Although many clients seek an estate plan that will help them avoid the probate process, most clients do not really understand what the probate process actually involves. One misconception is that avoiding probate means eliminating estate taxes. Another misconception is that your estate only goes through probate if you die without a will. If avoiding probate is really what you want, you should first know what you are avoiding. Once you have decided, here are four methods for getting it done.
What is the purpose of probate?
The purpose of the probate process is to accomplish the transfer of assets from the deceased to his or her beneficiaries when there is no other way to do so. Put another way, probate is considered the last resort when there are no estate planning instruments in place. If you only have a will, your estate will still need to go through probate in order to transfer your property to your intended beneficiaries.
The four basic mechanisms for probate avoidance
In most states, there are four basic ways to transfer ownership of the assets in an estate, outside of the probate process. These methods include:
- operation of law (joint tenancy)
- contract (beneficiary designations)
- summary probate
If any of these mechanisms are used correctly, avoiding probate can be easily accomplished. Your estate planning attorney can help you with this task.
No. 1 – Transferring an estate by right of survivorship
In situations where two people hold title to the same property in “joint tenancy,” they have essentially designated each other as their beneficiary upon their death. This is referred to as “right of survivorship.” The right of survivorship applies to personal property as well as real estate. This type of property does not have to go through probate in order to be transferred to the proper beneficiary.

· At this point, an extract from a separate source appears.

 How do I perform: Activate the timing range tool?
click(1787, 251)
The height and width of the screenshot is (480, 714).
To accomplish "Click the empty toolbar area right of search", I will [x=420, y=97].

No. 2 – Transferring an estate by designating a beneficiary
Another way to transfer property while avoiding probate is through beneficiary designation. For example, life insurance policies and retirement accounts are simply transferred to the designated beneficiaries upon the primary policy or account holder’s death. Similarly, payable-on-death accounts operate the same way. Some bank accounts, for instance, can be converted to payable-on-death accounts by completing a form that lists beneficiaries of that particular account. Then, upon your death, the money in the account will automatically be transferred to your named beneficiary without going through probate.
No. 3 – Transferring an estate by trust agreement
One of the greatest benefits of a trust is probate avoidance. With a trust, all of the property you transfer or fund to the trust can be transferred to your named trust beneficiary without the need for going through probate. The trustee who manages the property until your death will ensure the property distribution of your trust property when the time comes.
No. 4 – Summary probate administration
Most states, including Missouri and Kansas, allow for summary administration proceedings. Through this shortened process, estates governed by a will can be administered simply by following the terms of the decedent’s will without the need for a full probate proceeding. Summary administration is often less expensive, which can be a huge benefit to families. However, these proceedings often have strict asset limits and timeframes to be effective.
Claiming property with a simple affidavit
In both Kansas and Missouri, heirs are allowed to avoid probate altogether when the value of the estate is under $40,000. All that is required is a short affidavit stating that the heir is entitled to a particular asset. An affidavit must be signed under oath. The affidavit is then submitted to the person or institution holding said property, along with a copy of the death certificate. That third-party, a bank for example, would then release the property to the heir. Some states may require that the affidavit is filed with the probate court.
The purpose of the small estate affidavit
The main purpose of the affidavit used for small estates is to let the probate court know that this particular estate meets the requirements for simplified summary probate administration as opposed to general probate proceedings. Another option is the simplified probate process for small estates. An executor can simply file a written request with the local probate court requesting use of the simplified procedure. If approved, the court may authorize the executor to distribute the assets without going through the full procedure of regular probate.